Six months after patients switched from reference infliximab to biosimilar infliximab, there was no meaningful increase in patients’ outpatient healthcare use, according to a new study.
While switching medically stable patients from reference biologics to cheaper biosimilars has the potential to generate significant cost savings for health systems, some recent studies have suggested that these nonmedical switches could actually lead to higher costs because of increased healthcare utilization.
A study published this month in RMD Open sought to examine whether a large, mandatory nonmedical switch to a biosimilar in Danish patients with inflammatory arthritis changed their resource utilization, and found that, 6 months after switching, there was no meaningful increase in patients’ outpatient healthcare use.
In May 2015, Danish national guidelines mandated a switch from reference infliximab, Remicade, to biosimilar CT-P13 (sold as Inflectra in the United States and as Remsima in other territories) in order to benefit from the 36% lower cost of the biosimilar. The DANBIO registry, which collects clinical information among all Danish patients with inflammatory diseases, offered a chance for investigators to assess healthcare utilization 6 months pre- and 6 months postswitch.

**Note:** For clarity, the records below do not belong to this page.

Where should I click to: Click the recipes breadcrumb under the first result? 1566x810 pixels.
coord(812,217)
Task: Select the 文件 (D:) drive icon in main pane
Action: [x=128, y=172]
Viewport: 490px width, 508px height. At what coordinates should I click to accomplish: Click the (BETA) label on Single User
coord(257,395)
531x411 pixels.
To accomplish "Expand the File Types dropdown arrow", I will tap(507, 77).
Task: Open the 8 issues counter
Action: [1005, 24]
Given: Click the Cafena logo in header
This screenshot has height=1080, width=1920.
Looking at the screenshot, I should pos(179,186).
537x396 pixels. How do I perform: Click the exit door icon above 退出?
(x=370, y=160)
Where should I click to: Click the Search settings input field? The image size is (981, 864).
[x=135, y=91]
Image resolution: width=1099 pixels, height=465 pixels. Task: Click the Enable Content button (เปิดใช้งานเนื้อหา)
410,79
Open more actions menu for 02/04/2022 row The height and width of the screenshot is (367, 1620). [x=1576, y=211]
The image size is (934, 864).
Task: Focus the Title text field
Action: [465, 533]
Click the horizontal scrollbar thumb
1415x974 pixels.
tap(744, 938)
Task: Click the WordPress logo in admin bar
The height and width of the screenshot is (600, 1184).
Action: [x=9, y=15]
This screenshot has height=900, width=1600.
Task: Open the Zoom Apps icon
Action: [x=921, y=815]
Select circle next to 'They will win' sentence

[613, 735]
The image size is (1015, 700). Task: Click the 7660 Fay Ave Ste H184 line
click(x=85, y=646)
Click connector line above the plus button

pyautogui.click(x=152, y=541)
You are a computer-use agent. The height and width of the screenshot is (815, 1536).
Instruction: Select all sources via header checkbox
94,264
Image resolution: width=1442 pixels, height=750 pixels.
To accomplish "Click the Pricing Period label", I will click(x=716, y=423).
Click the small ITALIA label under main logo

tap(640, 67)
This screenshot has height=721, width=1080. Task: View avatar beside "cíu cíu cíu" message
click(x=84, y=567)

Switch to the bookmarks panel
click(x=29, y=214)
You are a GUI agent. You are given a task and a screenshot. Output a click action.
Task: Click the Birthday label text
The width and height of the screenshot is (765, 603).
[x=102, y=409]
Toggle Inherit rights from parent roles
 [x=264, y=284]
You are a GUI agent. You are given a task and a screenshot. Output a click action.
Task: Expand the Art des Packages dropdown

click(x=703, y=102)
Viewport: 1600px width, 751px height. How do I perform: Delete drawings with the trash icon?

The study population included 769 patients with rheumatoid arthritis, psoriatic arthritis, or axial spondyloarthritis who switched from the reference to the biosimilar infliximab in 2016. The patients had a total of 2995 visits to healthcare providers in the 6 months before switching, 689 visits on the date of switching, and 3034 visits up to 6 months after the switch. In total, 19,752 services (such as consultation, guidance, administration of infliximab or methotrexate, observation, and similar services) were provided to patients, 2019 of which were provided on the switch date. The weekly rate of visits per patient was stable during the full time period investigated.
The total number of days with services provided in the preswitch period was 4131, and in the postswitch period, 4400. Rates of services provided declined after switching, but there was an increase in telephone consultation, patient guidance, intravenous medication, clinical investigation and controls, and patient observation. However, the numerical differences in services provided were close to zero.
The authors concluded that their study showed no evidence of increased outpatient healthcare utilization following the nationwide switch.
“It is reassuring that we found only minor changes in the use of healthcare resources, despite the switch being mandatory and that no specific strategy for patient information was set up,” and they indicated that “the fact that patients were informed about the switch at an already scheduled appointment could potentially reduce the nocebo effect.”
Glintborg B, Sørensen, Hetland ML. Does a mandatory non-medical switch from originator to biosimilar infliximab lead to increased use of outpatient healthcare resources? A register-based study in patients with inflammatory arthritis. RMD Open. 2018;4(2): e000710. doi: 10.1136/rmdopen-2018-000710.